Lin Zhentian kini terlihat canggung. Seorang junior seperti Lin Xiu bisa membuatnya dan para tetua tak berani melawan. Ia sungguh tak ingin mengakui hal memalukan ini.

“Yue’er, dengarkan ayah, rambut bisa tumbuh lagi, jangan terlalu memikirkan masalah dengan Lin Xiu!” kata Lin Zhentian sambil tersenyum pahit.

“Tak bisa, ayah! Jika ayah tak menegurnya, aku sendiri yang akan melakukannya!” Yue’er langsung berlari ke kamarnya.

“Yue’er, Yue’er...” panggilan Lin Zhentian sia-sia, Yue’er tak mau mendengarkan. Lin Zhentian hanya bisa menghela napas, “Sudahlah, mungkin dia hanya marah sesaat.”

Hanya seorang pria yang bahkan tak layak disebut laki-laki, kenapa aku harus menahan diri padanya? Yue’er berpikir dalam hati.
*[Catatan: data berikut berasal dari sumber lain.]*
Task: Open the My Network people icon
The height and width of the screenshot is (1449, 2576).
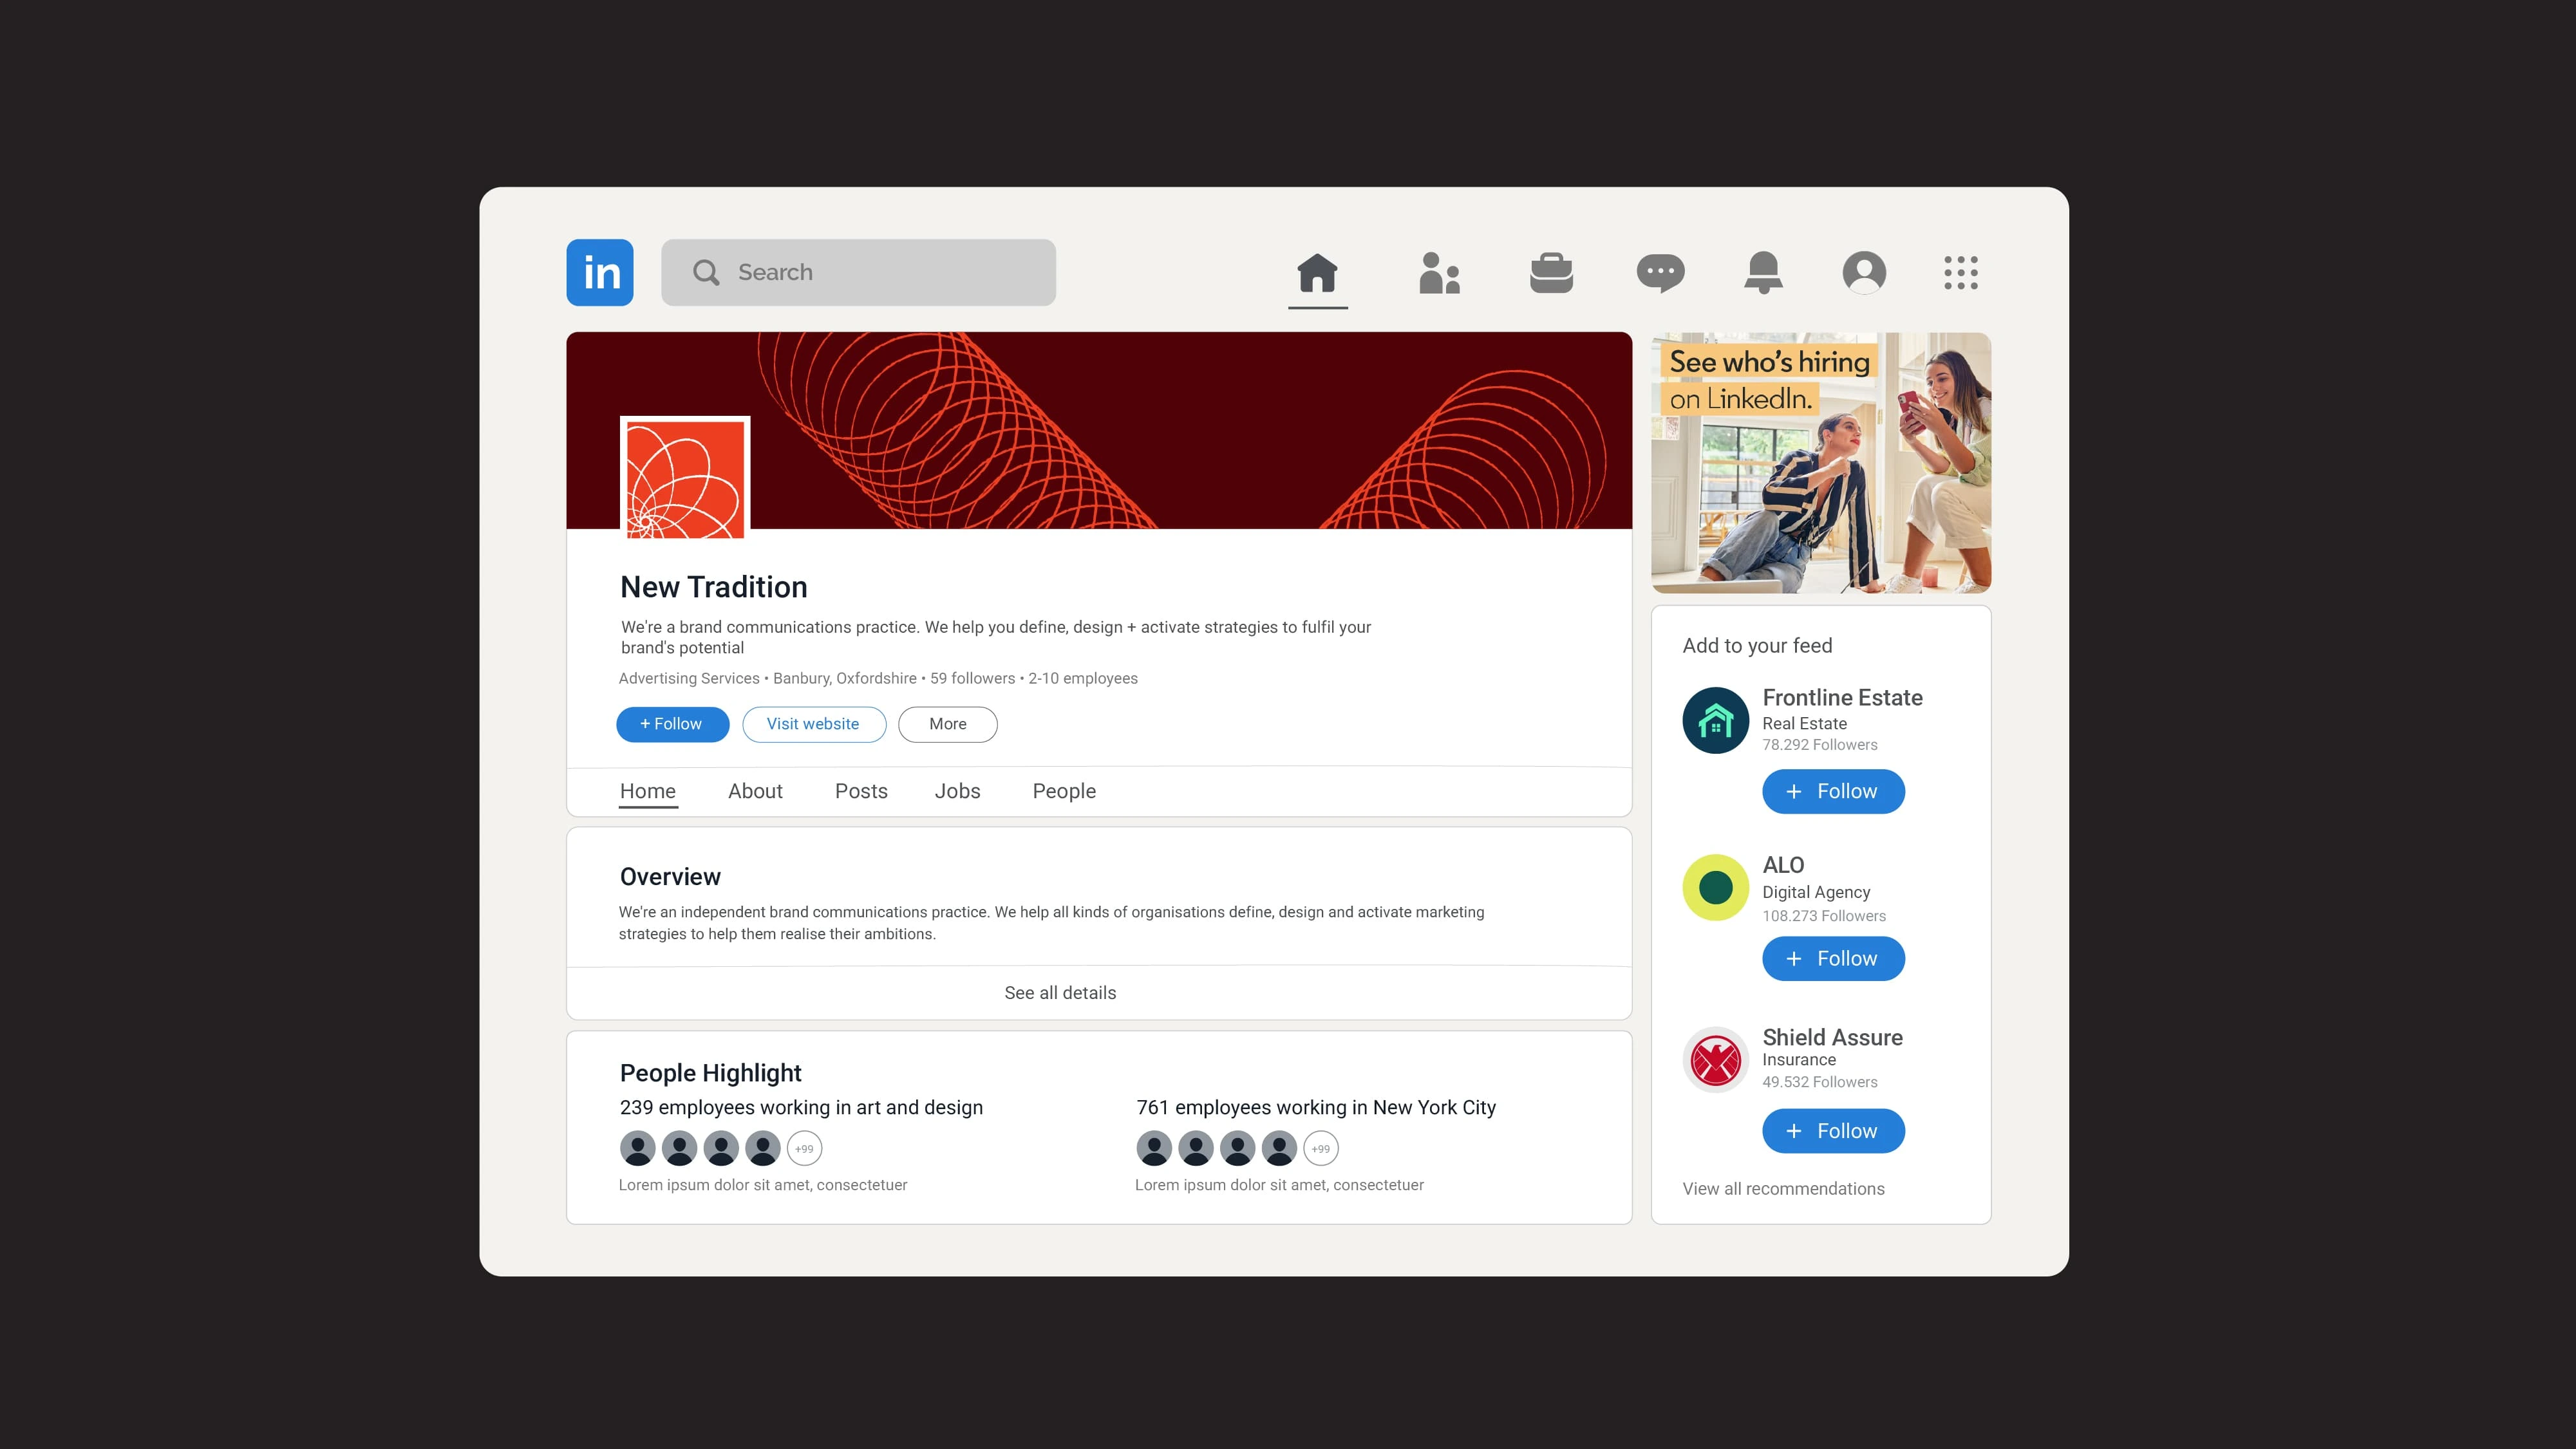Action: tap(1439, 272)
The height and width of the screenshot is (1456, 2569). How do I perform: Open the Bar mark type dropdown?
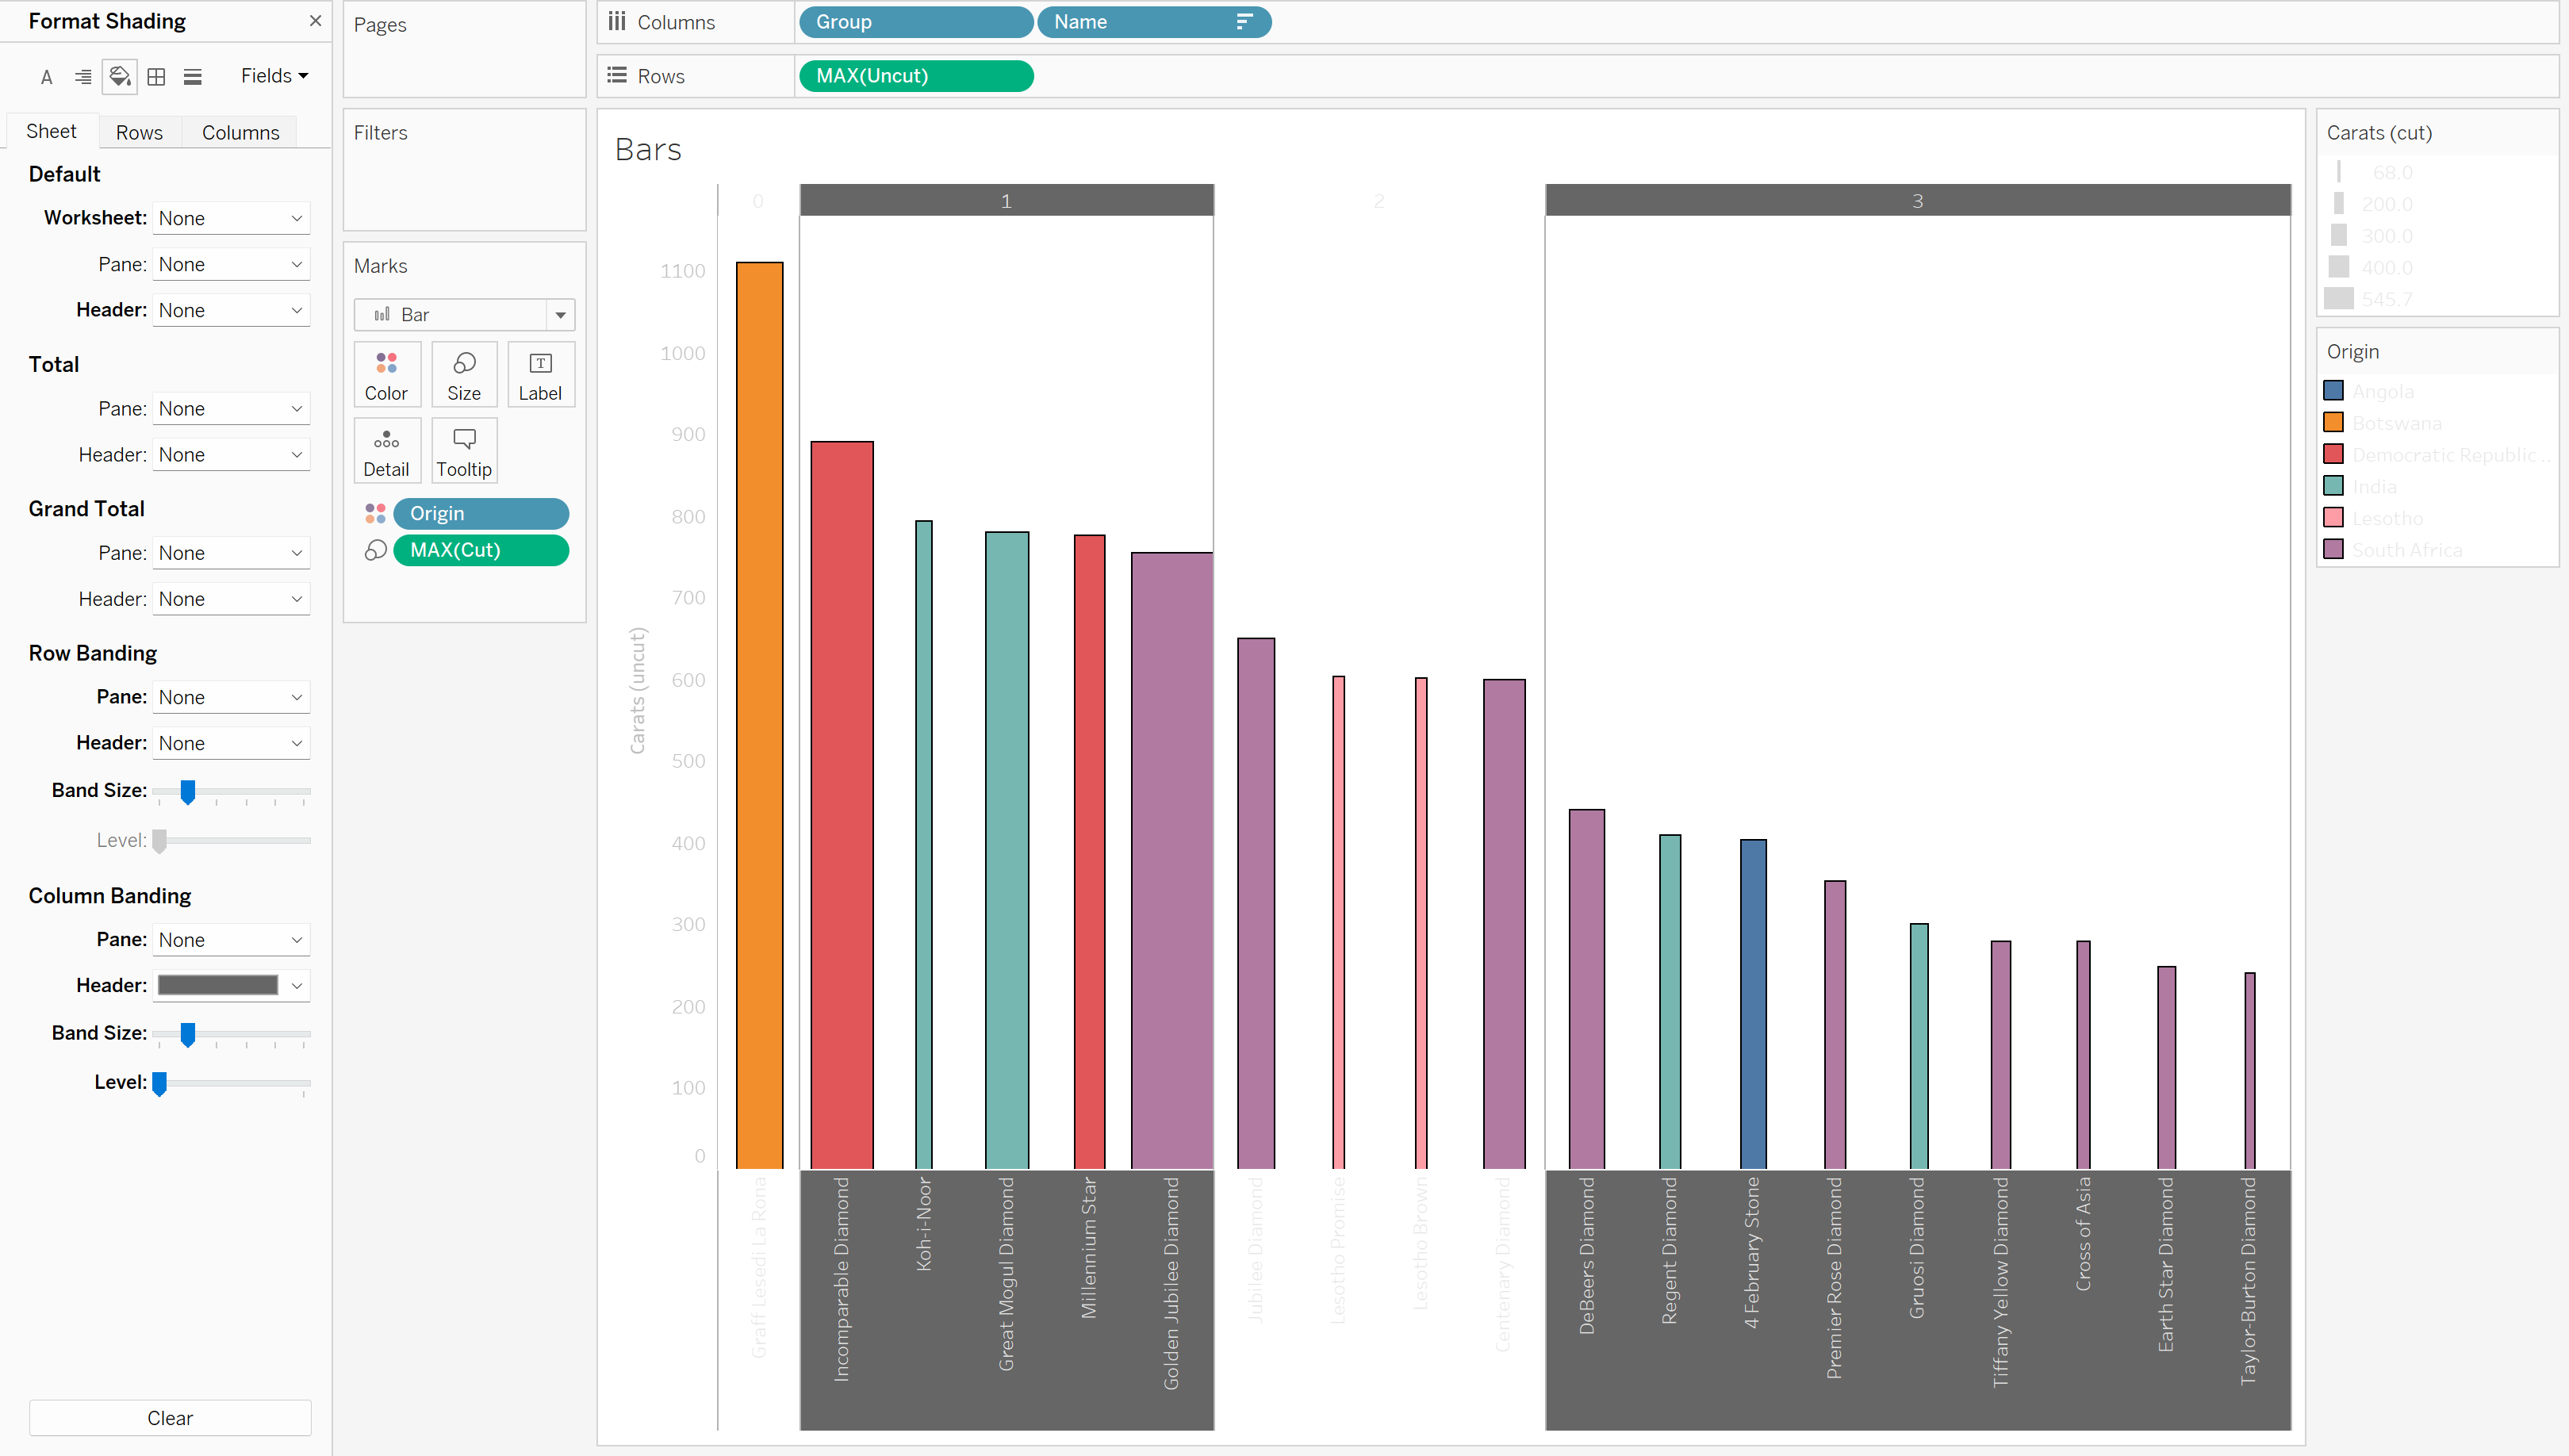click(560, 315)
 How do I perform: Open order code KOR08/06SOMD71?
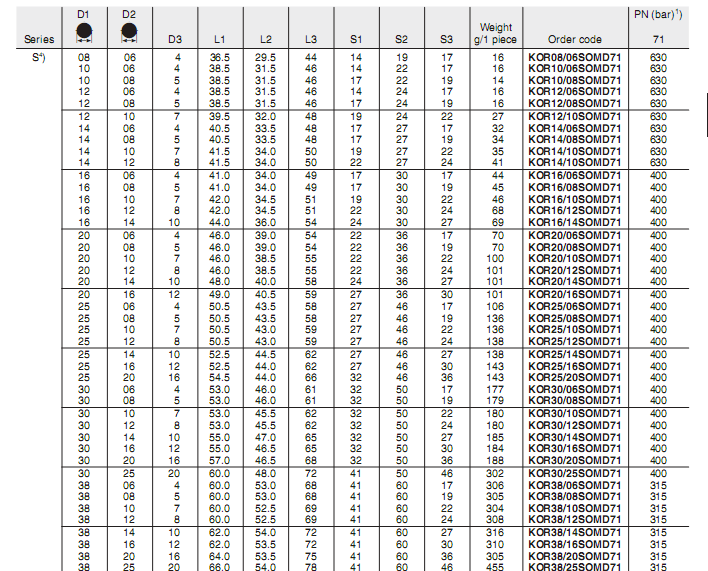coord(573,59)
Chen Xiang meletakkan telapak tangannya di dada, wajahnya penuh kesakitan, seperti yang dikatakan Lin Xiu, tubuhnya memang bermasalah, dan sekarang tampaknya hanya Lin Xiu yang bisa menyembuhkannya. Ia harus meminta Lin Xiu datang.

Hari baru, hari baru mengumpulkan peti harta karun! Lin Xiu sangat gembira.